Your CLIP is forced in FP32 - Why That Matters
Why is clip forced in FP32?
By default all major GUI use the CPU for handling CLIP
Forge Users currently the GUI is forcing GPU use and ignoring most user-line commands
Why does this matter
When the CLIP is loaded it has to be up-cast to FP32 and stored in RAM
An up-cast FP16 CLIP should have just been FP32 your loosing precision at the cost of 200MB for CLIP-L and 1.25GB for CLIP-G
What Should You Do?
Option One: Merge FP32 CLIP Models
You can merge FP32 CLIP into your favorite model, this increases model size but ensures better accuracy across the board. - This will not decrease IT's per second unless you have very low system ram.
Option Two: Force the GUI to Use VRAM
If you have sufficient GPU VRAM, you can configure the system to process CLIP in VRAM, if your going this route I would use BF16 for your CLIP
Forge:
--always-gpu (As of 12/30/2024 Forge Acts like this command is in use)
Comfy:
--gpu-only
Specific Commands for CLIP Optimization when on CPU
These commands ensure torch doesn't take your FP32 CLIP convert it to FP16 and up-cast it back to FP32 (Yes it can do that)
Forge:
--clip-in-fp32
Comfy:
--fp32-text-enc
Petition your favorite model creators
Petition your favorite model creators to at minimum make a mixed precision model with the FP16/BF16 UNET and CLIP/VAE in FP32 - This is simple to do and has no downside.
The CLIP model included with nearly all models on site is FP16. This was to reduce the model size and keep everything in VRAM. However this was before Torch updated its handling and allowed auto-casting and mixed precision models. So we can have a FP8, UNET with a FP32 CLIP (And even mixed precsion blocks in the same model)

Data for the task:
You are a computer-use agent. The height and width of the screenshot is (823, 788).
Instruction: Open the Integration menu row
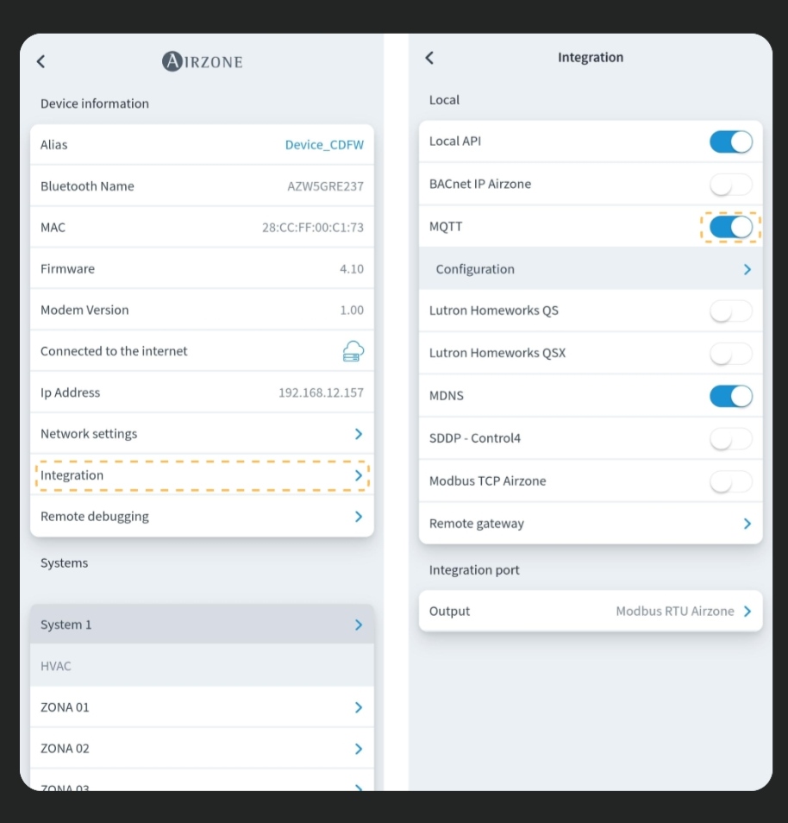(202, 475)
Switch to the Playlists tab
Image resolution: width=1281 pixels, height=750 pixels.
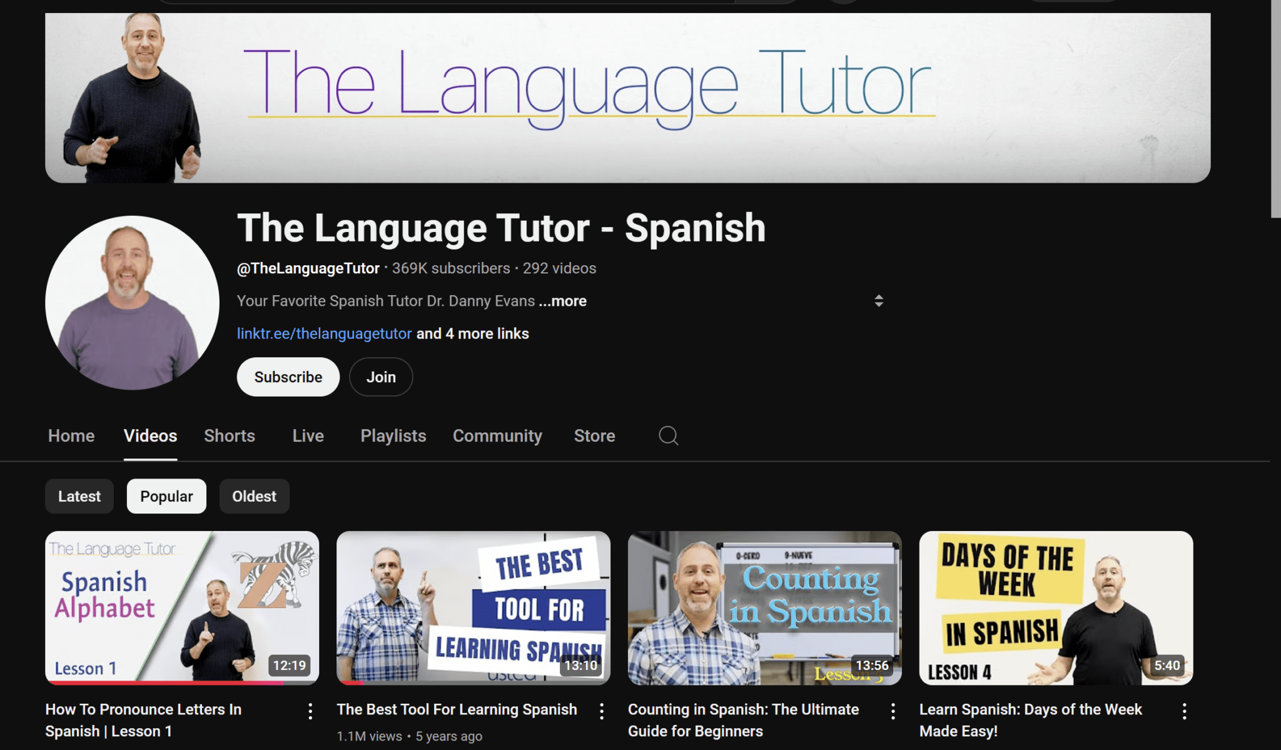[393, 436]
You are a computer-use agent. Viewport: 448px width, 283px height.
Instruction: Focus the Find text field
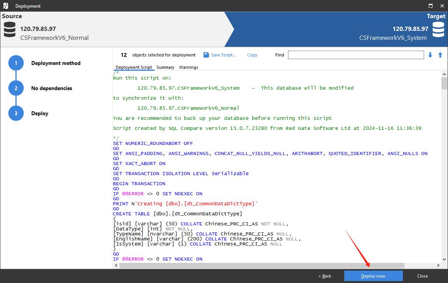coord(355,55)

Task instructions:
a) Which command does the text on CLIP precision give for ComfyUI so that the CLIP runs on the CPU in FP32?
b) Rewrite the records as a two-column CSV with the columns "prompt" and "coordinates", one row per request, starting at the line that contains "Switch to the Playlists tab" and ending at the last of the records. Put each field in quotation marks, turn line breaks into spaces, and leave the pictures out.

Responses per task:
a) --fp32-text-enc

b)
prompt,coordinates
"Switch to the Playlists tab Image resolution: width=1281 pixels, height=750 pixels.","[393, 436]"
"You are a computer-use agent. Viewport: 448px width, 283px height. Instruction: Focus the Find text field","coord(355,55)"